Bye bye subs - and NPR needs a copy editor
As the outsourcing meme continues ...
Now comes word that London's City AM freesheet has eliminated its sub editors. You can read between the lines, though the owners say it's not a cost-cutting measure but moving "away from a combined editorial and subeditorial model to focus on frontline journalism."
And NPR has an interview today with the CEO of Express KCS, Robert Berkeley, on how he's getting business from U.S. papers. The punch line: "If newspapers don't cut staff, they will lose all their staff."
In a touch of irony, NPR could have used a copy editor on its Web site. It identifies him as CEO of McClatchy.
Here's an earlier interview with Berkeley that has some other details. As journalists --and frankly everyone else in the publishing industry (academic publishers, are you paying attention) -- plop down $625 and find out who your competition is going to be. The company fronting that snippet of interview with Berkeley has a study of the Indian "publishing offshoring" market that says as of 2006 there were 26,000 employees, and it's expected to grow to 74,000 by 2010. I'll bet a copy of that report is in every CEO suite at major U.S. chains.

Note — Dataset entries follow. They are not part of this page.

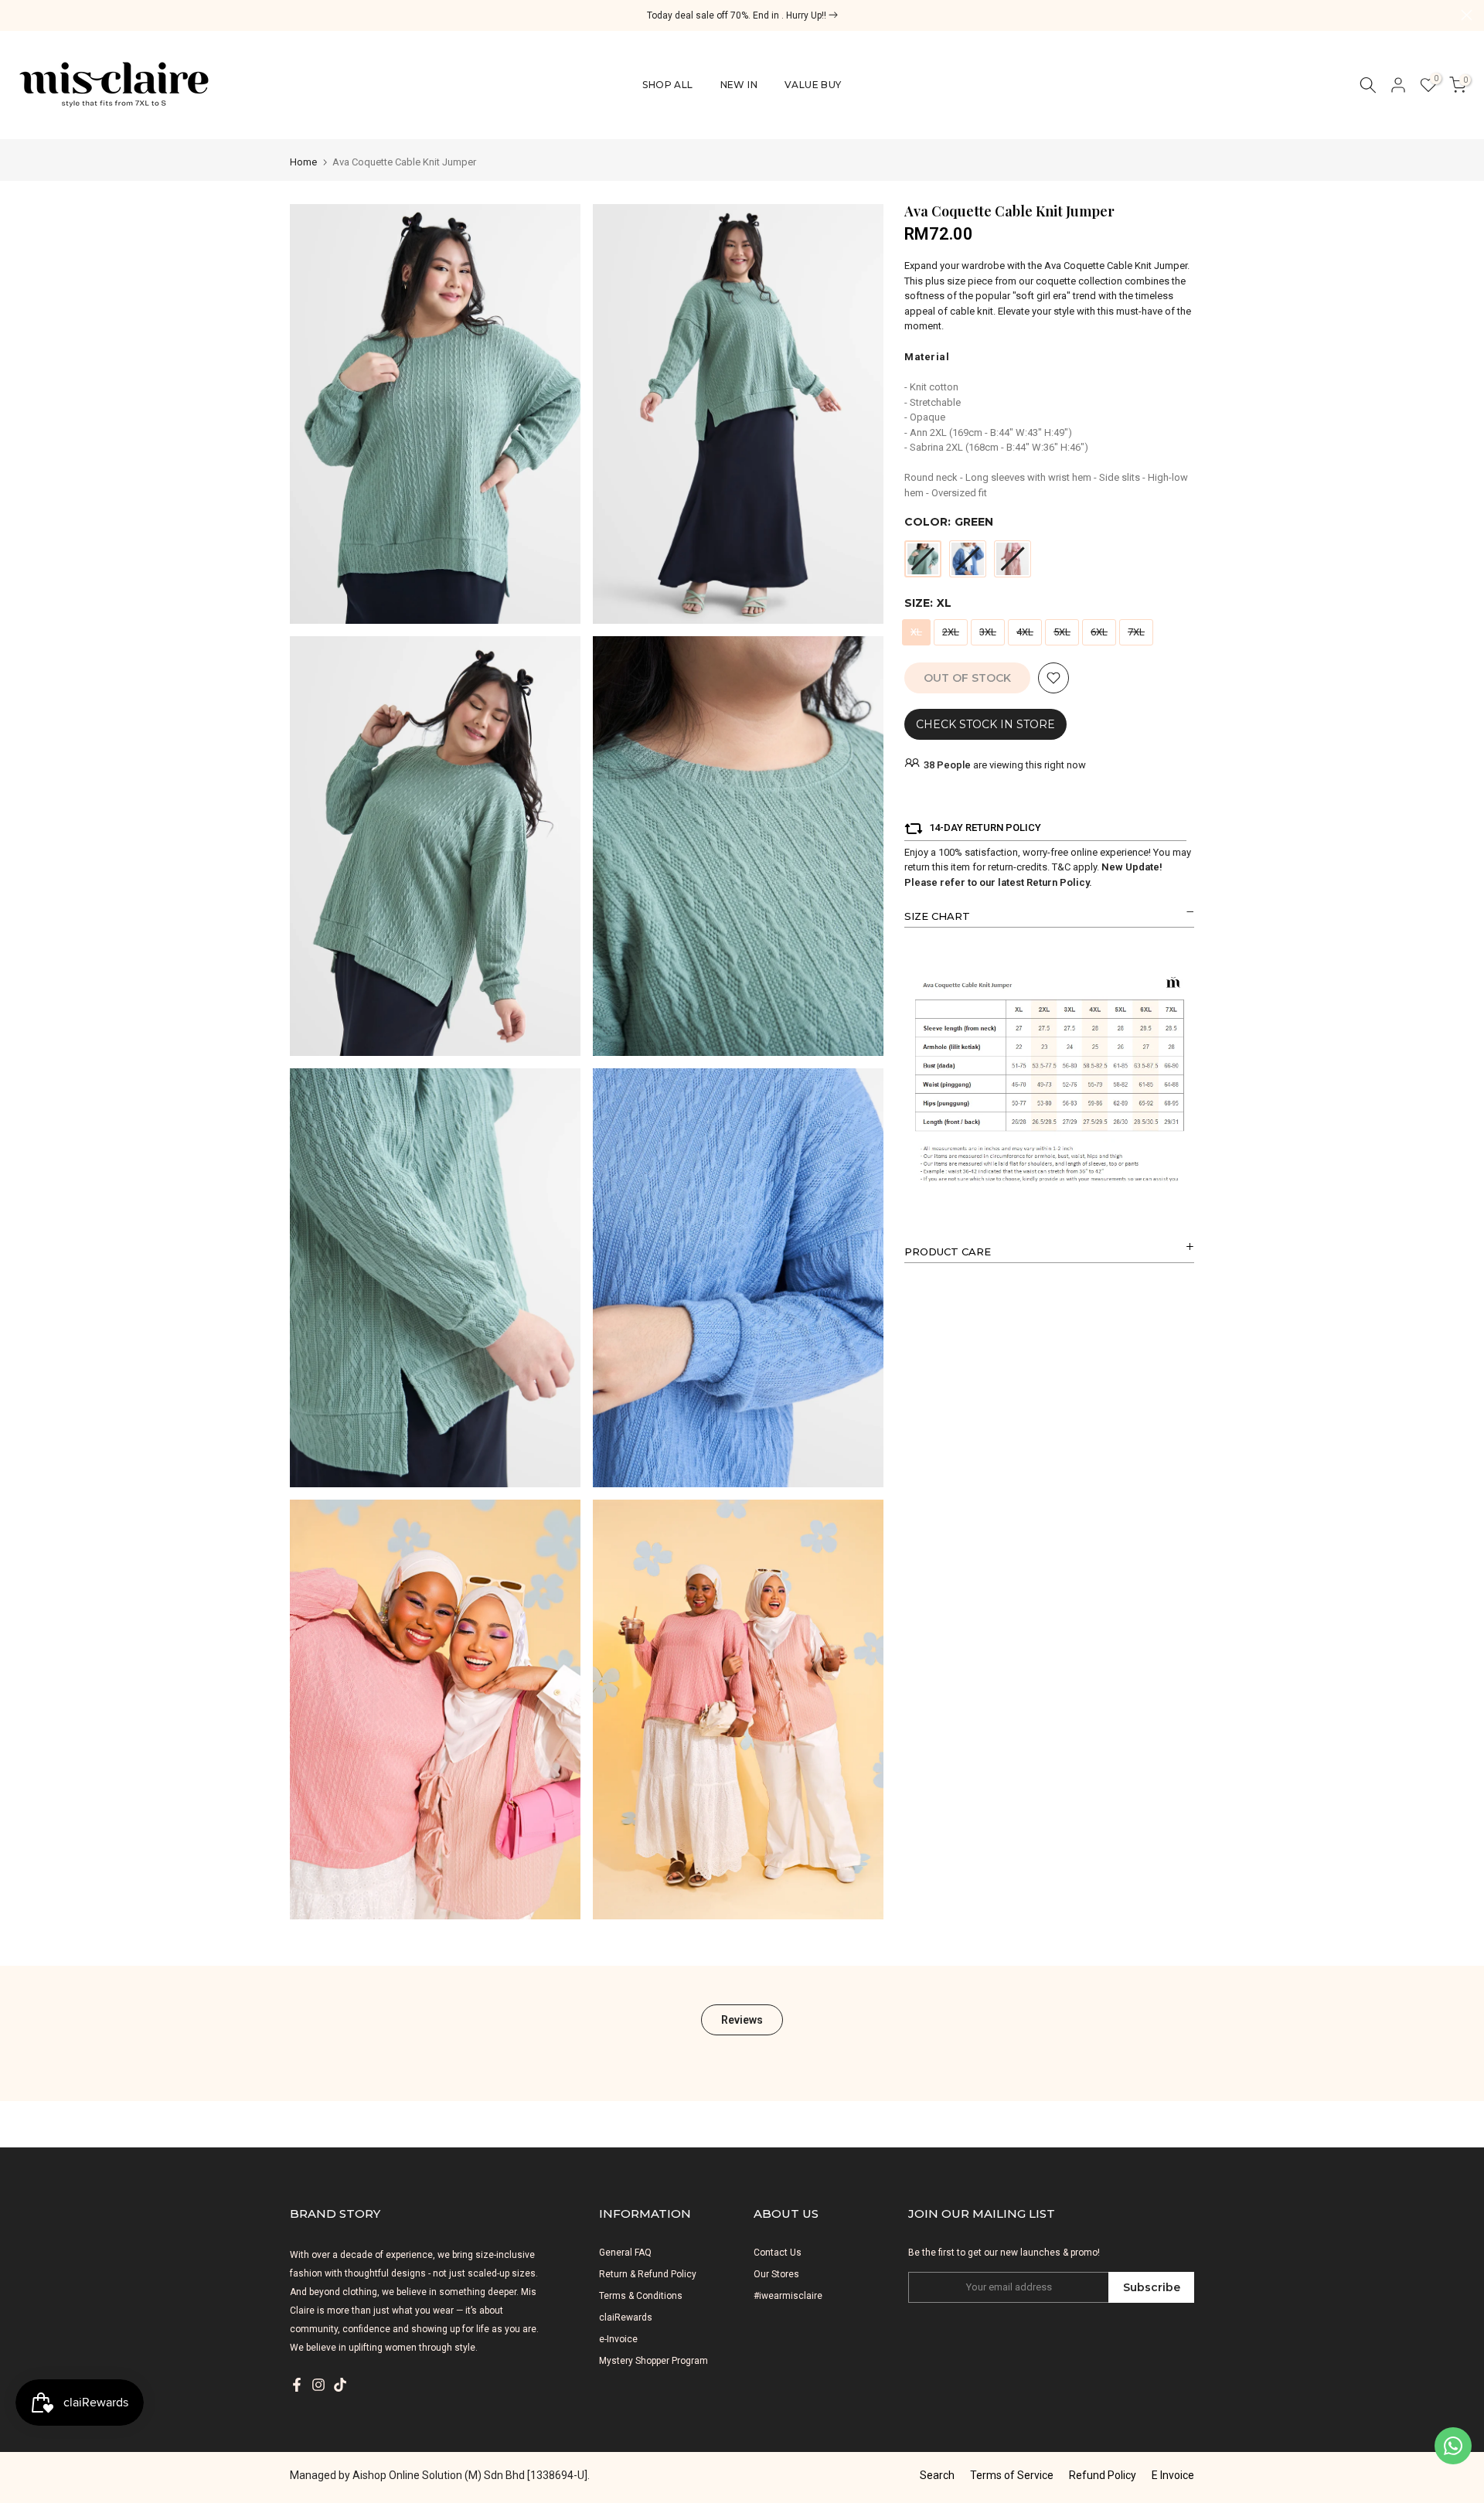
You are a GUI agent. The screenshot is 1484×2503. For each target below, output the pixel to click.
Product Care (947, 1251)
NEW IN (738, 84)
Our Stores (776, 2274)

CJR reports that Express KCS' COO hopes to have 10 to 15 percent of the company's business coming from "editorial" by year's end.
(Of little solace, but if misery loves company, you might also want to check out this report as well on how patent searches, etc., are going offshore. In fact, any labor intensive task that does not require physical presence -- and there are lots of them -- is a target.)
Update: New Zeland also is seeing its share of sub-editing jobs lost as Fairfax centralizes editing. That's prompted a member of Parliament to speak out against it. Jonathan Este, on Crikey, makes a plea to "Save the sub-editor." (Thanks to Pam Robinson for the pointer.)